Die deklaratorische oder konstitutive Wiederherstellung der aufschiebenden Wirkung einer sofortigen Beschwerde durch den Anwaltsgerichtshof oder den mit der sofortigen Beschwerde nach altem Recht befassten Bundesgerichtshof oder sonst der Erlass einer einstweiligen Anordnung nach § 40 IV, § 42 VI S. 2 BRAO a.F. iVm § 24 FGG a.F. kommt nur in Betracht, solange die Hauptsache anhängig ist.
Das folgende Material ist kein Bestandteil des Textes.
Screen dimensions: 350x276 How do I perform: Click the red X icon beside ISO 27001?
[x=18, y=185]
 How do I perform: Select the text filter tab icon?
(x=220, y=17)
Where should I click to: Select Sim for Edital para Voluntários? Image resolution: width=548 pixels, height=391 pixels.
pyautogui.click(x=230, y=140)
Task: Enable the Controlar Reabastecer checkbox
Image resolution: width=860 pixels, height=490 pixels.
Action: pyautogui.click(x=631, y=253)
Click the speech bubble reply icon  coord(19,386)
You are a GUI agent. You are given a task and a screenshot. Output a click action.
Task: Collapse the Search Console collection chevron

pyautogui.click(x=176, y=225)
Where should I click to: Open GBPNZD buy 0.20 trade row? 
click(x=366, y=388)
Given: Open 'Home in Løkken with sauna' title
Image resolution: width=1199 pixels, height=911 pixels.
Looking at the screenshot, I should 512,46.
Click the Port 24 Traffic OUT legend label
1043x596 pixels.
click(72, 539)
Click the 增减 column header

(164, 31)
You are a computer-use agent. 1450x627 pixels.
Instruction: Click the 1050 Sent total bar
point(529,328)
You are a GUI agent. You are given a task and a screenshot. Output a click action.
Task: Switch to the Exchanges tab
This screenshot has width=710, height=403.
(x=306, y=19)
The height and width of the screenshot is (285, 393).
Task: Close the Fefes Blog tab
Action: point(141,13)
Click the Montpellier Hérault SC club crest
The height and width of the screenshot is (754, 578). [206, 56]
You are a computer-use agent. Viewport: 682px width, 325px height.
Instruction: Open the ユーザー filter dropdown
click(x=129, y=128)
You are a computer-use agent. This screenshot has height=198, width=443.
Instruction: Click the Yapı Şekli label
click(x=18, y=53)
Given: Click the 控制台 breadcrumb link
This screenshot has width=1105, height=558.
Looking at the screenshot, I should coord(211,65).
Der Bundesgerichtshof, Senat für Anwaltssachen, hat
durch
die Vorsitzende Richterin Dr. Kessal-Wulf,
die Richterinnen Roggenbuck und Lohmann sowie
die Rechtsanwälte Dr. Frey und Dr. Braeuer
am 7. September 2011 beschlossen:

Tenor:

Die sofortige Beschwerde gegen den Beschluss des 1. Senats des Bayerischen Anwaltsgerichtshofs vom 21. März 2011 (BayAGH I -15/10) wird auf Kosten des Antragstellers zurückgewiesen.

Der Wert des Beschwerdeverfahrens wird auf 25.000 € festgesetzt.

Der Antrag des Antragstellers auf Prozesskostenhilfe wird zurückgewiesen.